Challenge » Count the lines in the listing below that contain the word "screenshot", treating uppercase and lowercase as different, and reply with only the number.
★ ★ ★ ★
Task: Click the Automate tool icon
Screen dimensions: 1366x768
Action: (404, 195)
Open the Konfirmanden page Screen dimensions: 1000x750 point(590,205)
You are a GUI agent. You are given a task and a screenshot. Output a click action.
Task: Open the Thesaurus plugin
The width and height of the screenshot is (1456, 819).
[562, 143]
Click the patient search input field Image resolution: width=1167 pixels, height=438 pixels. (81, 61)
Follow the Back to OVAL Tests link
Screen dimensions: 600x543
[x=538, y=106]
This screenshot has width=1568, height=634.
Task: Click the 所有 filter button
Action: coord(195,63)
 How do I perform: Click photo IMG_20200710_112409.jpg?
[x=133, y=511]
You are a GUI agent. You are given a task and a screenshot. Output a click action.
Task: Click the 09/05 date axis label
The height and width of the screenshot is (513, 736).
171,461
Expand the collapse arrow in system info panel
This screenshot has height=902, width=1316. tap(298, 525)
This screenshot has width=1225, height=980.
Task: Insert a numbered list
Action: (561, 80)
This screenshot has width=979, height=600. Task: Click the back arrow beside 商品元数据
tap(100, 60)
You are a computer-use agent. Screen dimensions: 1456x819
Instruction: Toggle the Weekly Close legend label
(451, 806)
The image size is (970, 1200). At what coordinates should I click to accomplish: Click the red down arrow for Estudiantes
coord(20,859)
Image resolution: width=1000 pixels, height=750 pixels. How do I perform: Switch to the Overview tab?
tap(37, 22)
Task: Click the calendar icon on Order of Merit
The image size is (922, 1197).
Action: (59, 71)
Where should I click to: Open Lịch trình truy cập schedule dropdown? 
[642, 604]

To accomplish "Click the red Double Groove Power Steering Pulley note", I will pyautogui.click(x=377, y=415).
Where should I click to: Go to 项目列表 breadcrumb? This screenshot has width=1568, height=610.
★ ★ ★ ★
Worked solution » 9